Kameron Hurley's The Mirror Empire (the opening book of her Worldbreaker Saga) blew me away. It's almost impossible to describe in a few words, it's a truly epic story with an ambitious vision. The words original and unique get thrown around a lot when people review fantasy, especially that of the epic variety. I find that they very rarely apply, they do with The Mirror Empire. I believe that Hurley has broken new ground with this one. Not just the concept of gender fluidity, which has given the book a lot of press, but for things like living sentient flesh eating plants and the idea of two worlds, that while different, are mirror images of each other, even down to containing identical people. I'll be fascinated to see where the author goes with this in the future.

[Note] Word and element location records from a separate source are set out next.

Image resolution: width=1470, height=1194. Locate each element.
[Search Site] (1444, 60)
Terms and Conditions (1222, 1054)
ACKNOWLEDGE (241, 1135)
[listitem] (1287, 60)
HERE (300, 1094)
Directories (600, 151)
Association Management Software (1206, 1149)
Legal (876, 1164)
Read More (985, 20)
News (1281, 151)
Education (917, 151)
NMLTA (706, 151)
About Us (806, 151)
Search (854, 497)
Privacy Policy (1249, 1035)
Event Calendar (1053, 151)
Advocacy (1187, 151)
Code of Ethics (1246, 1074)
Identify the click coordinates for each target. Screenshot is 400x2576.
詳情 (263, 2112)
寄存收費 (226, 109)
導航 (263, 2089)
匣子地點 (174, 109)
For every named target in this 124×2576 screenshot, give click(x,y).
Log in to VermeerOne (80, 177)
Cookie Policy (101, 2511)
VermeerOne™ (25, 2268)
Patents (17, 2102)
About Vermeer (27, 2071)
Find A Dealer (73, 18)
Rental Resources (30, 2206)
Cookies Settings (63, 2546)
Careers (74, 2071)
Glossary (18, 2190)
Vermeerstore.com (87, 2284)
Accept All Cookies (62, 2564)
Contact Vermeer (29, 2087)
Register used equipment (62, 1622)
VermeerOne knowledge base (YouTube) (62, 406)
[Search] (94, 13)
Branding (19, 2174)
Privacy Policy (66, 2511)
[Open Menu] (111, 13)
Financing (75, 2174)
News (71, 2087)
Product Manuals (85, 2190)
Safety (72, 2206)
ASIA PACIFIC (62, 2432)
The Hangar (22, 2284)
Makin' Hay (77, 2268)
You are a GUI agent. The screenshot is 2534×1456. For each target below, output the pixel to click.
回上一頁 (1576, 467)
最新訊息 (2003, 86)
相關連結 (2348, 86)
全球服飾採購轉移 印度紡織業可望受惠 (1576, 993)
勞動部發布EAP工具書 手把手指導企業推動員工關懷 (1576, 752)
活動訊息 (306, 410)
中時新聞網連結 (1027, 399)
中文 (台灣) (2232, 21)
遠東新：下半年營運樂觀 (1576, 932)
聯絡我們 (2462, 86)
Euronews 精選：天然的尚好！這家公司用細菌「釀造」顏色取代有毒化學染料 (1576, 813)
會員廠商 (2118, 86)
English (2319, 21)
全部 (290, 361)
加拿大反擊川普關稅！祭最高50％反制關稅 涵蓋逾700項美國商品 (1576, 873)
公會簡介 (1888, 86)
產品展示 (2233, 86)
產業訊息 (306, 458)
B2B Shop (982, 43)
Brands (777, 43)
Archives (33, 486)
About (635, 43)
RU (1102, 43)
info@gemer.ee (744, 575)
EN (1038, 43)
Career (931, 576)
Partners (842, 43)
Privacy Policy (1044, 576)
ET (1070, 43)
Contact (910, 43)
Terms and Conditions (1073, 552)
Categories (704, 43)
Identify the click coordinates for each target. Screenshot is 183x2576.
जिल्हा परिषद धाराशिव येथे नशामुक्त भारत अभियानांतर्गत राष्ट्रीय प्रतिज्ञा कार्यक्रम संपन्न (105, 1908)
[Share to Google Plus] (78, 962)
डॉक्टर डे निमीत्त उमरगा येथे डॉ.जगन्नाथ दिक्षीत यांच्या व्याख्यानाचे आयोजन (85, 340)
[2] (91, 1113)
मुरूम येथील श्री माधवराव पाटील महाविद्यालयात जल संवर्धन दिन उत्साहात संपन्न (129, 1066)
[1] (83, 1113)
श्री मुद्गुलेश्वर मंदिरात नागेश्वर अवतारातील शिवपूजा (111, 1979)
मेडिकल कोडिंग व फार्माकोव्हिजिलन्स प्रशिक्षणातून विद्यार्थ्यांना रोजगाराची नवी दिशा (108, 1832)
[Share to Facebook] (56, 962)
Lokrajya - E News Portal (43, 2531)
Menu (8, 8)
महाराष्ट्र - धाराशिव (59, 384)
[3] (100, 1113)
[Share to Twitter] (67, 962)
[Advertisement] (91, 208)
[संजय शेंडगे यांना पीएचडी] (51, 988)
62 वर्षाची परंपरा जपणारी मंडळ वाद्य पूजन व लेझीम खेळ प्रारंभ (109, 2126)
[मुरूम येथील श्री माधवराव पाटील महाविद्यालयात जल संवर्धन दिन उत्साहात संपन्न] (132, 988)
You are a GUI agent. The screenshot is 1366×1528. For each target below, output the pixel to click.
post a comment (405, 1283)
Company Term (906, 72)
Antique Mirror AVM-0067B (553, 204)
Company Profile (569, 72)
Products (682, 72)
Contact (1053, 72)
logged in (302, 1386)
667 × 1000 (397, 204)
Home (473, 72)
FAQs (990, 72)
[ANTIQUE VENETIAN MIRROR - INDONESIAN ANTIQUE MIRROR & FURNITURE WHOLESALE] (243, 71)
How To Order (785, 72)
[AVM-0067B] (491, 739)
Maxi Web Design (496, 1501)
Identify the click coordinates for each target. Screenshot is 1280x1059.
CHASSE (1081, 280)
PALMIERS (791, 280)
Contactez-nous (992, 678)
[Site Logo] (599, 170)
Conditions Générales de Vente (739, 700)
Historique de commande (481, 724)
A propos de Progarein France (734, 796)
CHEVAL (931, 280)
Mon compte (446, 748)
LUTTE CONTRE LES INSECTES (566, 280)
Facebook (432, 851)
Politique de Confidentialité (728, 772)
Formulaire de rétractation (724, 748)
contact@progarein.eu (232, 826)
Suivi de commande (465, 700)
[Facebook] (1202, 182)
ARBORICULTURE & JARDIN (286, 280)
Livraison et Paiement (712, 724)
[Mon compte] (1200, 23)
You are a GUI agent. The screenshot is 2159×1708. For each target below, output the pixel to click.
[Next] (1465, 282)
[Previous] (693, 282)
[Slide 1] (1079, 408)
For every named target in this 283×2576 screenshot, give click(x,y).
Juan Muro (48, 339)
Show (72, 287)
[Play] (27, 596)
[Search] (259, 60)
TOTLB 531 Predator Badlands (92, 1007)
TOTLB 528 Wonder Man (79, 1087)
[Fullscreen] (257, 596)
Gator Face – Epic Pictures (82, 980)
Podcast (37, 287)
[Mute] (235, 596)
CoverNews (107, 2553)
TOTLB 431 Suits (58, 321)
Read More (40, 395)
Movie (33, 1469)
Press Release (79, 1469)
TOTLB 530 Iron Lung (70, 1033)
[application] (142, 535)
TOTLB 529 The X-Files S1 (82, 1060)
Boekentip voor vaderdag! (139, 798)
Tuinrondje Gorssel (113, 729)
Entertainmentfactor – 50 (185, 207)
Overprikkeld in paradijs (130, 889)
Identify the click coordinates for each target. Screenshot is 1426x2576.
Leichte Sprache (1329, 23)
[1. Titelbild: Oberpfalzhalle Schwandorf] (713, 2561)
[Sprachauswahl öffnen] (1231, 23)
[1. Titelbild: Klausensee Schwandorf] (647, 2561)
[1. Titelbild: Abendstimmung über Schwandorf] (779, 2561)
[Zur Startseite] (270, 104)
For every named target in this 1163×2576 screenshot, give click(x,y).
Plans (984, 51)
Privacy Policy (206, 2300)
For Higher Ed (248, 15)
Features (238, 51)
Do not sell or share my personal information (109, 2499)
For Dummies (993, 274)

Despite being a regular listener to Emma Newman's podcast (Tea and Jeopardy, not sure if that makes me a 'bless poppet' or not) I hadn't actually read her Split Worlds series. After seeing the author read the opening chapter of Between Two Thorns (the first book) at Worldcon in London, I decided to rectify that. I couldn't tell you which book I preferred the most, so I put in all 3 that are currently published. It's a very different type of urban fantasy. The central character is a member of the faery world who has fled her otherworldly home of Aquae Sulis (what the fae call Bath) for Mundanus (our world) and it's 18th century society of parties and oppressed gender for an independent life in our world which allows her freedoms that her own family and society would never allow. It is wonderfully realised and written and gives the reader characters that they can really care about.



As often seems to happen with this list, two books that I read late in the year managed to slip in. The Opposite of Life and Walking Shadows are urban fantasies and yes they do feature vampires. Unusually they're both set in Melbourne. I only know of one other urban fantasy author who sets her books in my home town (Keri Arthur, a Melburnian, like the author of the Geekvamp books, has set some of hers in the town, although they tend to be more paranormal than anything and I've never really been able to come at paranormal's mix of fantasy, romance and erotica), so it's quite exciting for me to read something featuring the city and the people that live there. Narrelle Harris nailed both the city and the way her central characters acted and spoke. I found them very real and relatable and the next time I wander down Little Bourke Street I'll be keeping a watchful and worried eye out for the alley that locates the vampire club Gold Bug. Huge amounts of fun and if anyone was thinking of writing an Australian character in a book they could do worse than read these for research. It was also nice to see a book in this vein feature an entirely platonic relationship between the human and the vampire.